The trend for private insurance companies to pay less to pharmacies has now found its way into Medicare, he said.

“Independently owned pharmacies were already in some trouble because of the existing low payments from insurance,” Dr. Mueller said. “Passing the costs of staying in business as an independently owned pharmacy in a remote location to consumers is difficult if nearly all the pharmacy’s customers are enrolled in an insurance plan that limits payment.

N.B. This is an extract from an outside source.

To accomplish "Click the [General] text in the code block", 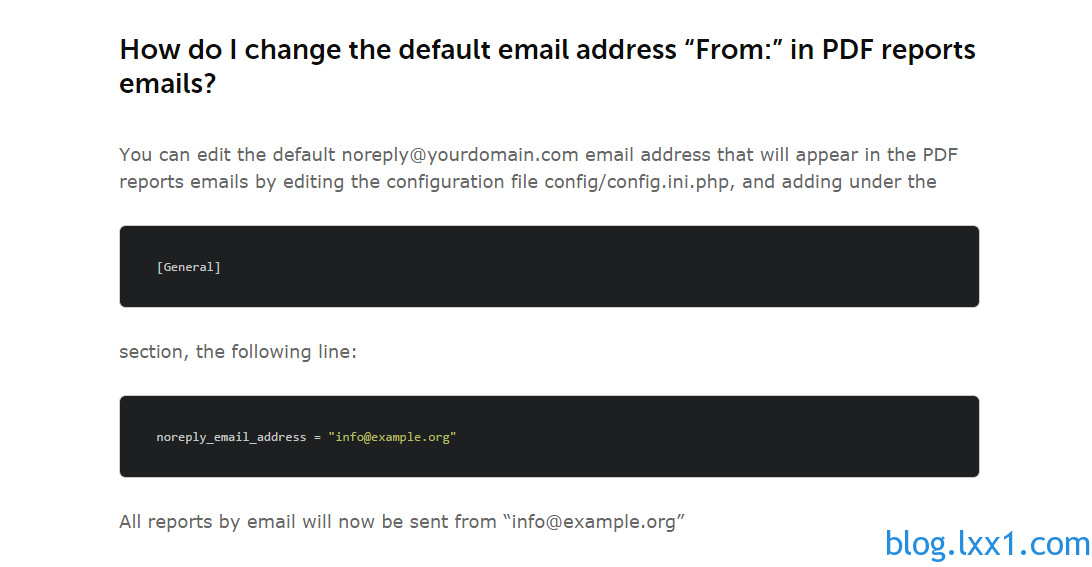I will 189,267.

Medicare Part D could have been the nail in the coffin.”







“While Medicare Part D has provided access to drug coverage for some previously uninsured patients, and mail order prescriptions to patients without access to a pharmacy, there also may have been some unintended consequences associated with the program.”



Keith Mueller, Ph.D.



Other services provided by independent pharmacies in rural communities include providing medications as needed instead of waiting for mail order, overseeing administration of drugs to nursing homes and hospitals and patient consultation.

Lead author of the study, Don Klepser, Ph.D., assistant professor in the College of Pharmacy, whose expertise is pharmacy economics and access to pharmacy services, said he has been overwhelmed by the number of pharmacists in Nebraska who provide services to the local hospitals, long term care facilities or clinics.

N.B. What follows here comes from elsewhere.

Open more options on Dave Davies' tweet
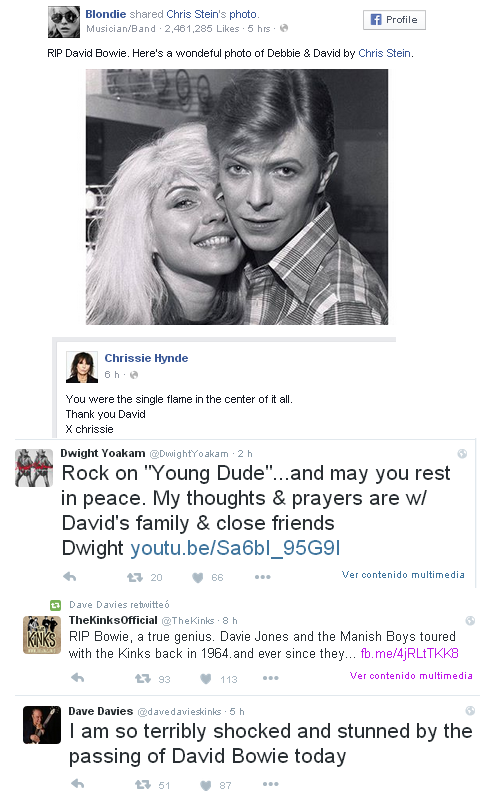Screen dimensions: 498x805 click(x=271, y=784)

“Access is threatened and if we think access is important, there’s probably something that needs to be done,” he said. “We have a different system for rural hospitals to insure access to services. Do we need something like that in pharmacy services to maintain that access?”

In Nebraska, there were 164 independently owned rural retail pharmacies in May 2006. By April 2008, 22 of them were closed. There are a total of 432 retail pharmacies in Nebraska.

J.D. Nein is a registered pharmacist who owns Nein Pharmacy in Bridgeport — a western Nebraska town with population of 1,594 people.

He bought a pharmacy in Mitchell, Neb., one year before Medicare D went into effect. In November 2006, he had to close the pharmacy. It left the town without a pharmacy or services.

“We didn’t do the volume that was feasible with lower payments and payments that weren’t timely,” Nein said. “We were struggling after Medicare Part D was implemented. The timely payment probably would have helped us. We had a backlog of not getting paid forever. It seemed to really dampen things. Our suppliers expected payment every 15 days.”

He said among late payments were those for items such as $1,200 shots and he noted that it would be 60 days until they’d get paid.

Before Medicare Part D, about 80 percent of his customers were cash-paying customers — the ideal way to receive payment, Nein said. After Medicare was enacted, 80 percent of his customers were Medicare Part D.

“We had no more cash customers. We were going to close but someone offered to buy our prescription files,” Nein said.

That buyer was Walgreens, which served those customers from Scottsbluff, about 10 miles away. Nein said before he closed his pharmacy in Mitchell, his operation had served the nursing home and customers in town — making deliveries twice a day.

“It didn’t help the community. A lot of people were shut-ins. You just don’t get the service a small town pharmacy provides,” Nein said of turning his business over to Walgreens. “You feel bad about having to make the decision to close, but it’s wasn’t viable anymore with the overhead we had.”

Data for the study was obtained from the National Council for Prescription Drug Programs of more than 70,000 pharmacies in the United States.

RUPRI provides unbiased analysis and information on the challenges, needs and opportunities facing rural America. Its aim is to spur public dialogue and help policymakers understand the rural impacts of public policies and programs.